Les femmes luttent depuis toujours pour revendiquer leurs droits. Certes, la situation des femmes dans le monde n'est pas semblable partout dans la mesure où il existe des régions où les femmes vivent sous des jours meilleurs et d'autres où il y a encore bien des choses à faire. Toutefois, il n'en demeure pas moins que les femmes de tous horizons connaissent des problèmes et des inégalités semblables.

Femmes africaines et droits des femmes

En juillet 2002, à Durban en Afrique du Sud, 43 dirigeants se retrouvaient pour la création de la nouvelle organisation qui s'est donné comme grand objectif l'union des 43 États membres sur les plans politique, social et économique. Un protocole à la Charte africaine des droits de l'homme et des peuples, relatifs aux droits des femmes, a été adopté par l'organisation. Grâce à ce protocole, les femmes africaines avaient désormais droit à l'avortement en cas de viol ou d'inceste. En outre, l'âge minimum du mariage était fixé à dix-huit ans de même que l'excision et les mutilations sexuelles devenaient illégales. L'Union africaine intègre les rapports de genre dans son programme. Elle a finalement offert de nouveaux instruments aux femmes africaines pour mener à bien leur combat pour leur intégration dans les décisions. Il s'agit là d'un véritable outil pour lutter contre la discrimination et les violences dont elles sont victimes. Il s'agit aussi d'un mécanisme pour favoriser et accélérer le processus d'émancipation de la femme.

Femmes immigrantes

On peut se demander ce que les femmes africaines qui ont immigré pensent du sort de leurs consœurs qui sont restées en Afrique. Les problèmes sont-ils semblables à celles qui vivent encore sur le continent africain, ou bien sont-ils plus proches des femmes selon leur lieu de résidence? Cette question me ramène à mes propres souvenirs… Car je n'oublierai jamais cet hiver en 1996, alors que j'étais jeune mariée et maman d'un bambin de deux ans et que j'entrais avec insouciance dans un monde qui était à l'opposé de ma planète au soleil si réchauffant, l'Afrique. En effet, le Québec offrait un contraste saisissant, par ces hivers connus pour être rigoureux et une mentalité tout à fait originale : une sorte de carrefour entre l'Amérique et l'Europe. J'ai eu envie d'explorer et d'apprivoiser ce monde à la fois si loin de ma culture et si proche de mes aspirations. Dans mon mémoire de maîtrise en science politique à l'Université du Québec à Montréal, c'est ce monde entre les attentes secrètes et la réalité de tous les jours que j'ai voulu jauger auprès de mes compatriotes africaines. Car les femmes immigrantes sont confrontées à plusieurs problèmes.

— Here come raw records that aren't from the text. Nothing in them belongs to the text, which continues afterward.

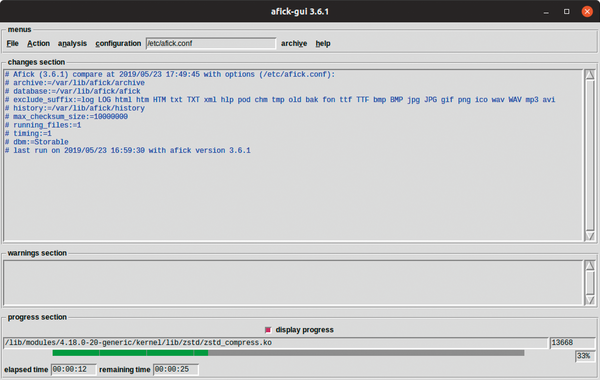Open the analysis menu
Viewport: 600px width, 380px height.
pos(72,44)
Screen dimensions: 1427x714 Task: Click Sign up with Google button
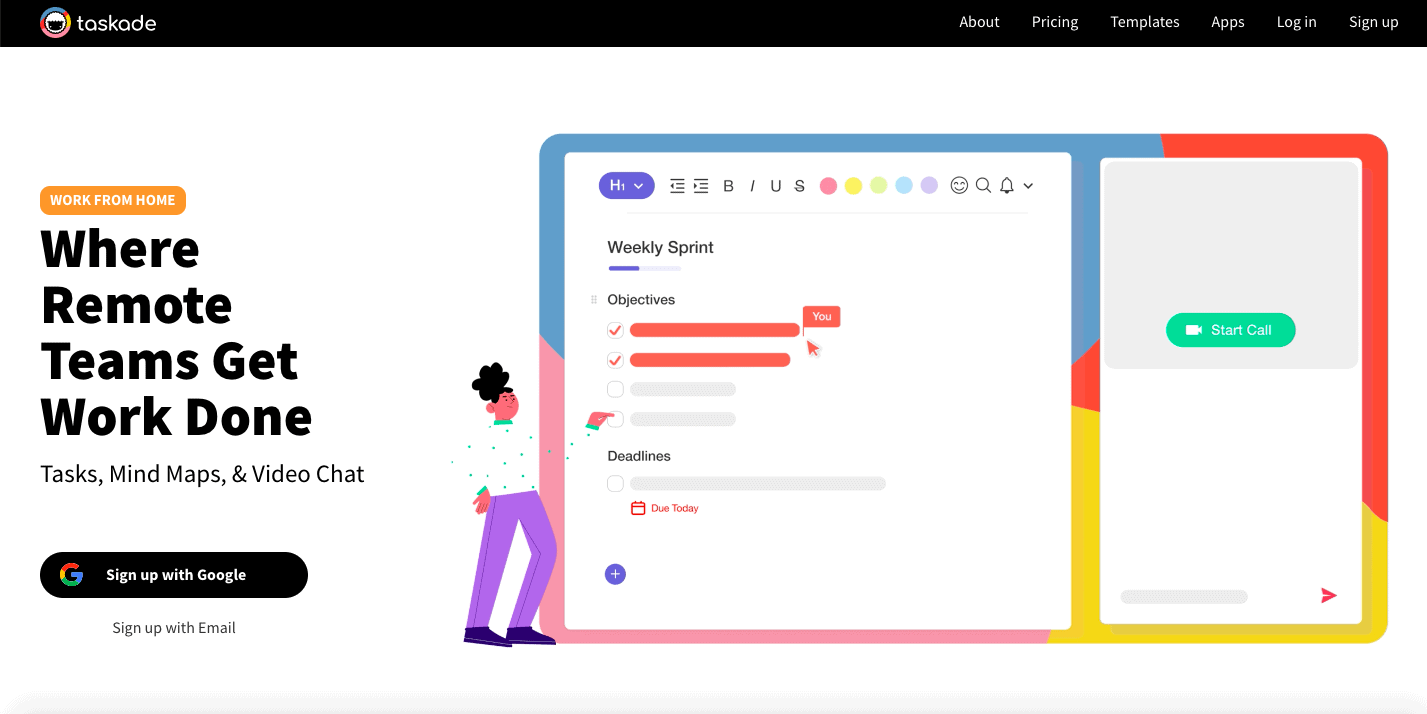(x=174, y=575)
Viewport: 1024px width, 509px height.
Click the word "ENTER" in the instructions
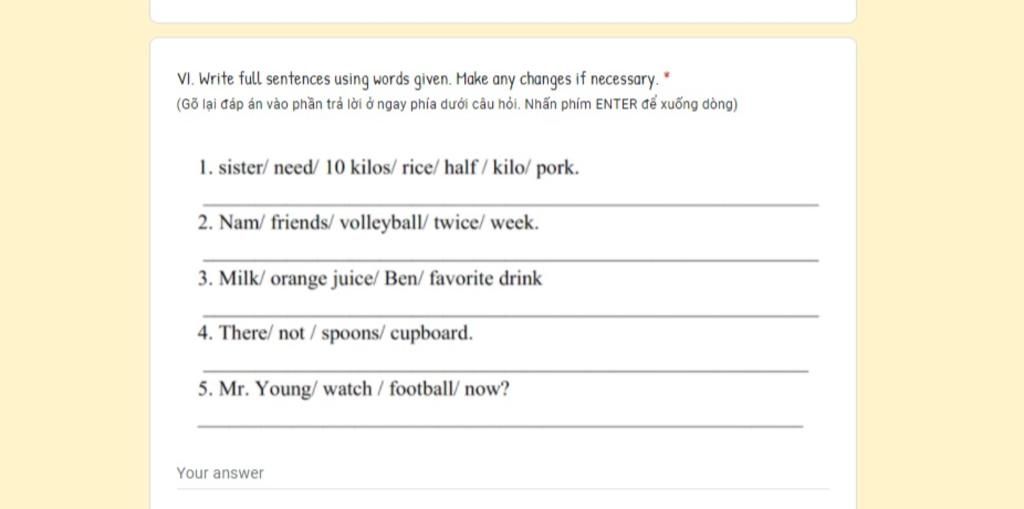(616, 105)
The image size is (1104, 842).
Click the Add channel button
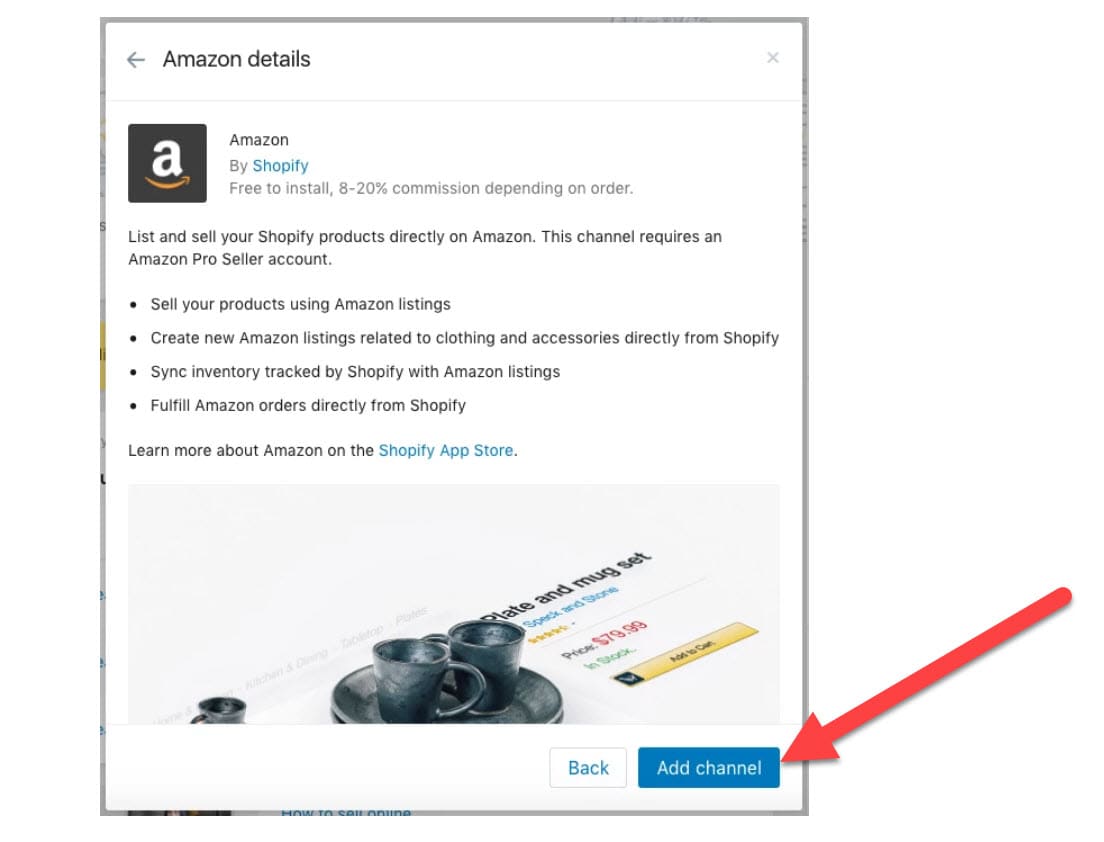(x=709, y=767)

Les Africaines rencontrent des problèmes d'intégration dans leur société d'accueil. En effet, il y a des règles précises dans chaque société et plus qu'ailleurs, nous nous retrouvons dans un monde de contrastes entre un Québec où les femmes jouissent d'une grande liberté et une Afrique où la femme est encore soumise à des règles précises et souvent millénaires.

La condition d'immigrante ne fait pas toujours du bien. Les lois de la société d'accueil, qui pouvaient pourtant être à l'avantage des femmes, se retournent parfois contre elles. Elles sont partagées entre les lois et les valeurs de la société d'accueil et les us et coutumes africaines. Si bien que ces femmes sont souvent confrontées à de nombreux problèmes, dont entre autres, l'éducation des enfants et celui qui devient vite épineux en terre d'accueil : les problèmes de couple et la violence qu'ils engendrent, de même que les nombreuses frustrations liées au statut d'immigrant. De plus, le mode de vie de la société d'accueil est si radicalement différent de celui de la société d'origine que l'isolement devient un aspect douloureux de la vie de ces femmes immigrantes qui non seulement se retrouvent loin de leurs parents et amis, mais éprouvent également des problèmes à se refaire un tissu social.

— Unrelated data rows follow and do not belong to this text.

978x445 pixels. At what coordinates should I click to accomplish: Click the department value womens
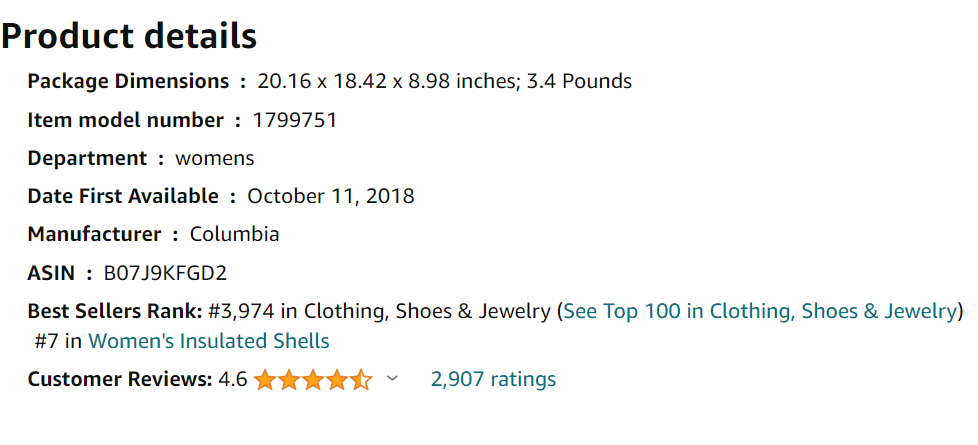(215, 159)
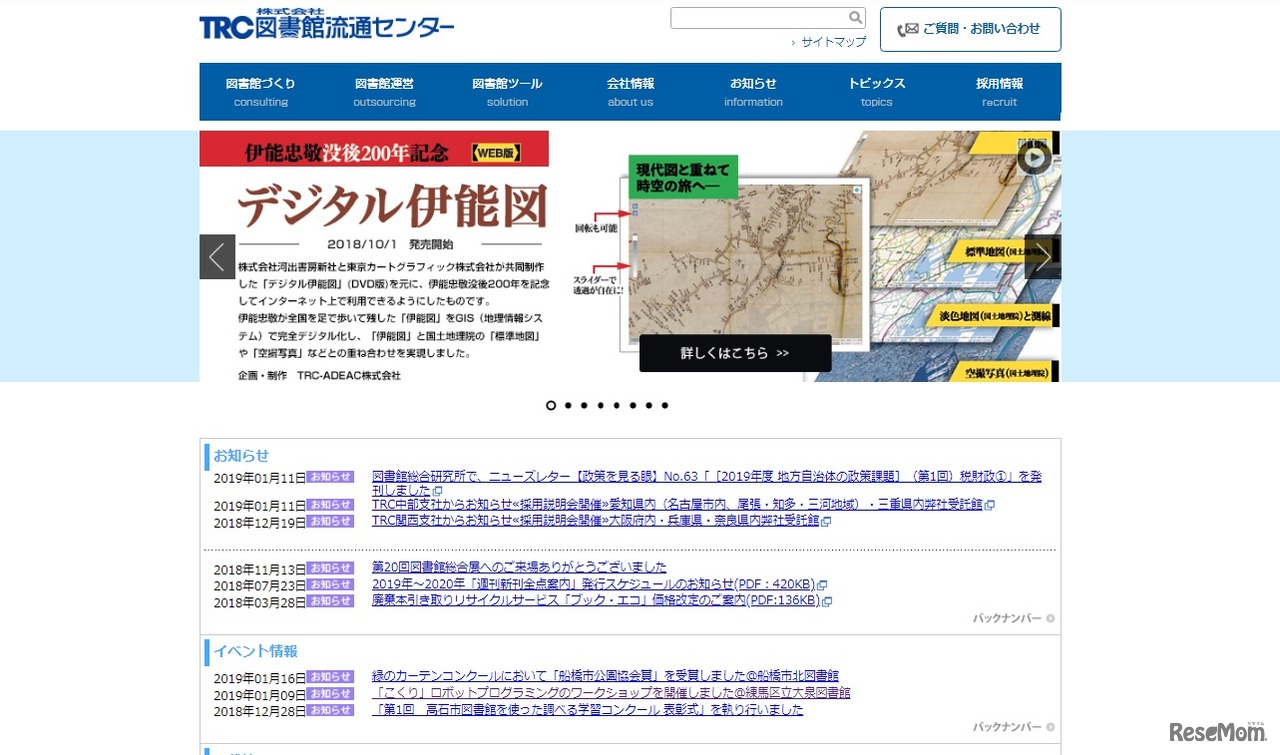Image resolution: width=1280 pixels, height=755 pixels.
Task: Select the first slideshow indicator dot
Action: [551, 405]
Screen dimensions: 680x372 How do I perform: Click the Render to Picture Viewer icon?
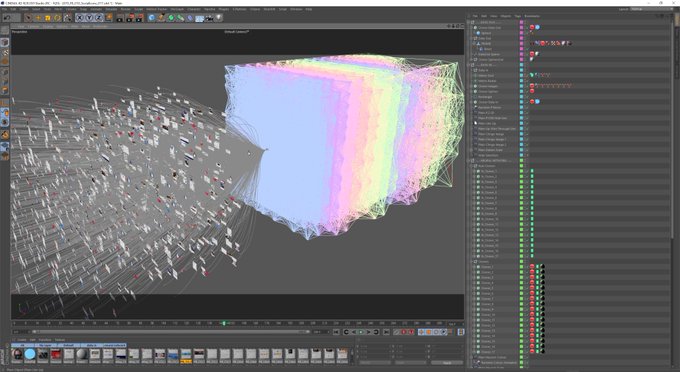coord(130,18)
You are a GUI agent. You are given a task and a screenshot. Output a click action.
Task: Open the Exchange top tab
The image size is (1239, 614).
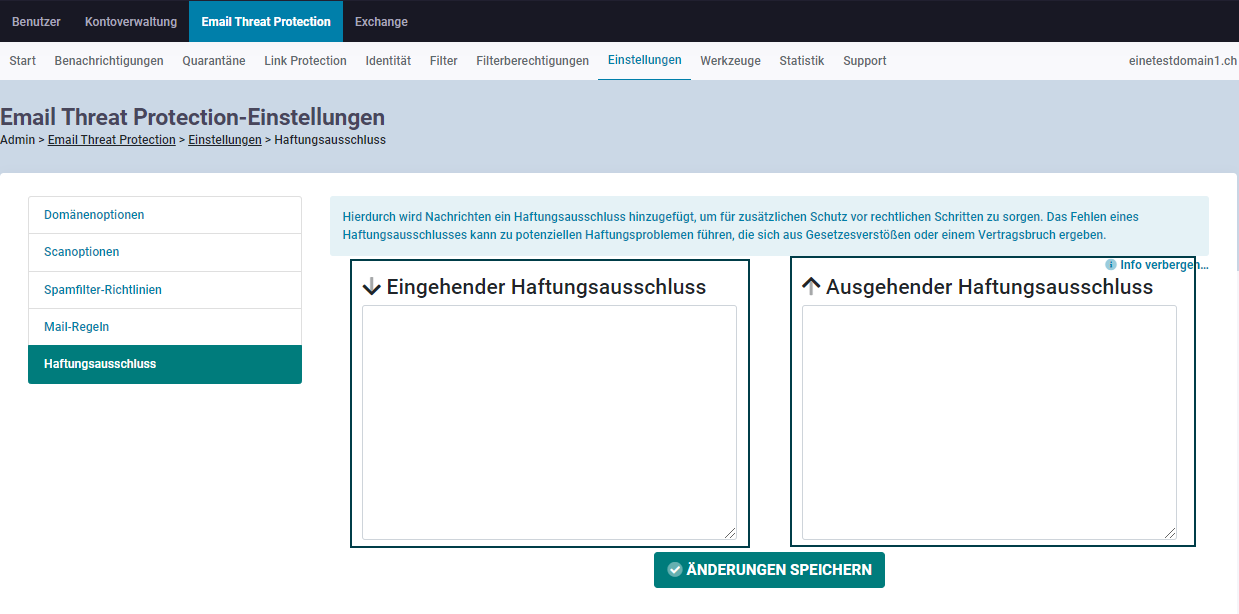pyautogui.click(x=381, y=21)
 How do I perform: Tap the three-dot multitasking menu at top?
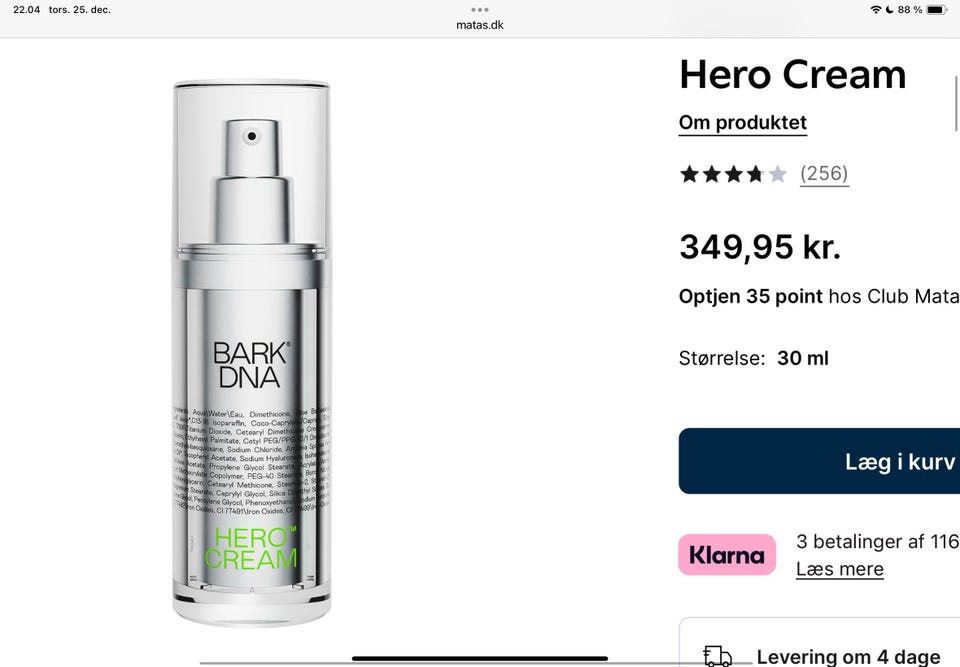pyautogui.click(x=479, y=10)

À cela s'ajoutent les autres discriminations et offenses que toutes les femmes subissent à travers le monde. Il me paraît nécessaire que les femmes s'unissent et parlent d'une même voix pour faire reculer la violence. En ce sens, la Charte mondiale des femmes pour l'humanité est la bienvenue.

À propos de la Charte mondiale des femmes pour l'humanité

Est-ce que la femme immigrante africaine que je suis se retrouve dans cette Charte? En un sens oui, car ce qu'il y a de novateur dans la Charte, c'est le fait qu'elle tienne compte des valeurs universelles et féministes pour changer le monde. En effet, elle tient compte de la « diversité » du monde pour la construction d'un autre monde, un monde « d'espoir ». La diversité est à mon sens une richesse et une force à la fois. Prendre en considération la diversité est un signe de solidarité, une union qui fera la force des femmes de l'humanité entière. La Charte dénonce également le capitalisme sauvage avec sa cohorte de conséquences : « le racisme, le sexisme, la misogynie, la xénophobie, l'homophobie, le colonialisme, l'impérialisme, l'esclavagisme ». En contre-partie, la Charte prône l'égalité, la liberté, la solidarité, la justice, la paix et ce sont là des éléments clés pour un monde pacifique.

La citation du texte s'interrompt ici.